### WHAT YOU ARE ASKED TO DO:
Output, word for word, the lines of this listing that fall between the line with "The width and height of the screenshot is (1568, 746)." and the line with "You are a computer-use agent. Screen dimensions: 1204x1003", counting both of those lines, and no others.

[MATERIAL FOR THIS EXERCISE Boundary: Start]

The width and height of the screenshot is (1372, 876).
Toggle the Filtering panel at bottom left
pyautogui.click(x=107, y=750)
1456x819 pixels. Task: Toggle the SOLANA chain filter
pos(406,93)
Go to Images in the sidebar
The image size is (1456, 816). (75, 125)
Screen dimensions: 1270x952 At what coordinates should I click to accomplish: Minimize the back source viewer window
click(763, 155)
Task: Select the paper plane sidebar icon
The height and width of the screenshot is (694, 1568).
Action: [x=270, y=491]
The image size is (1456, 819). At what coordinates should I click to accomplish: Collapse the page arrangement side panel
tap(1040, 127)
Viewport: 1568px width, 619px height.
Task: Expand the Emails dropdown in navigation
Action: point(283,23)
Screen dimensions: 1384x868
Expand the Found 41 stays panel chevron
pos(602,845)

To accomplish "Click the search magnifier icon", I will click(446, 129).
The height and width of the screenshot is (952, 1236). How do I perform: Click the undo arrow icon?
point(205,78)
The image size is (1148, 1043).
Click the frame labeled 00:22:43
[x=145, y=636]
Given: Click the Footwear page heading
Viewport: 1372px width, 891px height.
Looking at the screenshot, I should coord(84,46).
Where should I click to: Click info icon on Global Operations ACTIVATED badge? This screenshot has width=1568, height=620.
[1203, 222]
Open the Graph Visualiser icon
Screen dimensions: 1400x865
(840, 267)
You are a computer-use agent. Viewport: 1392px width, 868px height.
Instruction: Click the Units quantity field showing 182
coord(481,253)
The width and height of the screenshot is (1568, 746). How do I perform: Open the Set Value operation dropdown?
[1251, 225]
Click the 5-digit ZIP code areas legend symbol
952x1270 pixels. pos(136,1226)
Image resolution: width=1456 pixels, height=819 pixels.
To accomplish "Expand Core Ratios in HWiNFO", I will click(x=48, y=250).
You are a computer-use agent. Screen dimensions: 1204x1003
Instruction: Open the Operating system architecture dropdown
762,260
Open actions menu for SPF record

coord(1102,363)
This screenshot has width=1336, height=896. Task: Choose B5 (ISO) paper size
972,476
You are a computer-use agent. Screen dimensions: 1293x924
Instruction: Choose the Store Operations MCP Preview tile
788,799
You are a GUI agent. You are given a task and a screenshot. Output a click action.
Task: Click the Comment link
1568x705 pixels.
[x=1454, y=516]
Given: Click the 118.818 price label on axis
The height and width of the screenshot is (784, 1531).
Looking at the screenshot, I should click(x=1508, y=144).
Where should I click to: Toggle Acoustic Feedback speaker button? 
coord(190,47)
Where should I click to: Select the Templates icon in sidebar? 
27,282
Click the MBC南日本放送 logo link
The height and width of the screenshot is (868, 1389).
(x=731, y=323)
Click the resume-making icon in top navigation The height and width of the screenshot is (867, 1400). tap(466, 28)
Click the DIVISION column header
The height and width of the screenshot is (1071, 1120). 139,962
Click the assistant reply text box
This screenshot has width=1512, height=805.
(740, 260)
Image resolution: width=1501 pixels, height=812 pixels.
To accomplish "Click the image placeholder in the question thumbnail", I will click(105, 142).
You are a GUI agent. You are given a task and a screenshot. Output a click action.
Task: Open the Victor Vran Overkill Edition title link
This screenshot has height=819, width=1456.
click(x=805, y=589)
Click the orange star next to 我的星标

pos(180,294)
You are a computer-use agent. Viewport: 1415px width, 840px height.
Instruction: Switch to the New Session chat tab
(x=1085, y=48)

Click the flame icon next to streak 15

[MATERIAL FOR THIS EXERCISE Boundary: End]

### RESPONSE:
The width and height of the screenshot is (1568, 746). How do I perform: Open the Set Value operation dropdown?
[1251, 225]
Click the 5-digit ZIP code areas legend symbol
952x1270 pixels. pos(136,1226)
Image resolution: width=1456 pixels, height=819 pixels.
To accomplish "Expand Core Ratios in HWiNFO", I will click(x=48, y=250).
You are a computer-use agent. Screen dimensions: 1204x1003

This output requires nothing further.